One rally participant, whom the CBC is not naming because she plans to return to Iran and fears for her safety, said many Iranian women have been punished for not following the compulsory hijab and modesty laws under the Islamic Republic's regime.
"You're a woman. You have hair. You can't help it. They cannot take something that is natural from you. Something such as your hair, your body — whoever you are, they cannot take it from you, and they want to do that," she said.
The university student is in Canada to complete her master's degree, and has been in contact with loved ones back home.
"I feel at least like I [got to] somehow run away. But they're there, and I'm not happy all the time because I think about them, and I think about my land as someplace taken away from me," she said.
Rally co-organizer Saeideh Mirzaei wants Canadians to understand what it's like to live under an oppressive regime.
"Imagine people come to you and say to you: why do you wear these clothes? Why is your scarf loose? And then they arrest you," Mirzaei said.

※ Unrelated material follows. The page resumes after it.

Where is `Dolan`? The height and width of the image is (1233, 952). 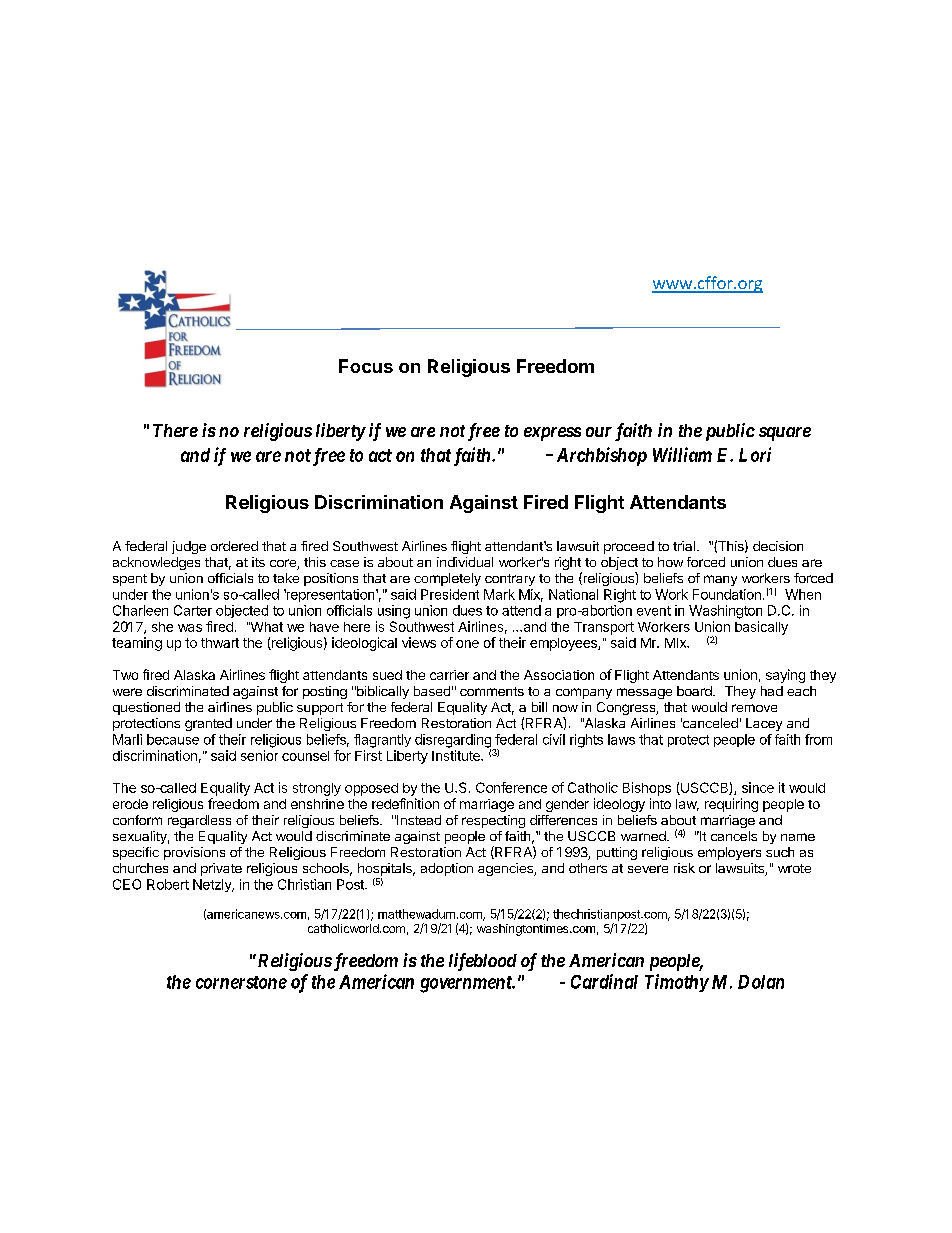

The whole country is in mourning, she said.
Iranian police fired tear gas on Saturday to disperse protesters who gathered at Amini's funeral in Saqez, her Kurdistan hometown.

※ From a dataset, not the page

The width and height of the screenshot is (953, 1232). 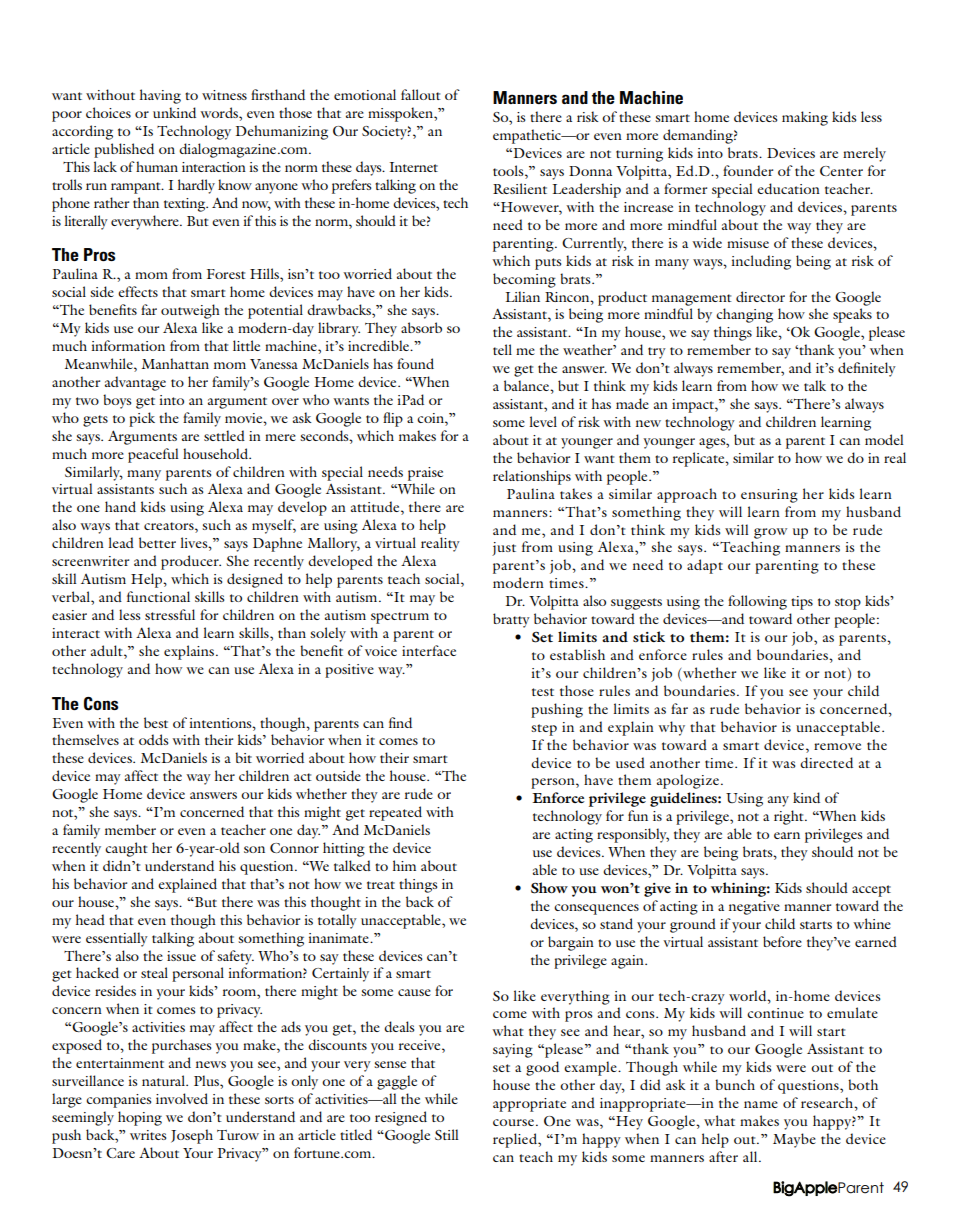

Mirzaei said it's bittersweet to be able to live freely in Canada while her loved ones and family back home cannot.
"We are here because of a better life, but this doesn't mean that we forget what is happening there," she said.
Arianpour wants people to understand that most Iranians are secular and do not hold the same beliefs as the Islamic Republic.
"I would like everybody to study, if they can, what Persia has been, what Iran was before the revolution, and what Iranians today are doing and have been doing for four decades."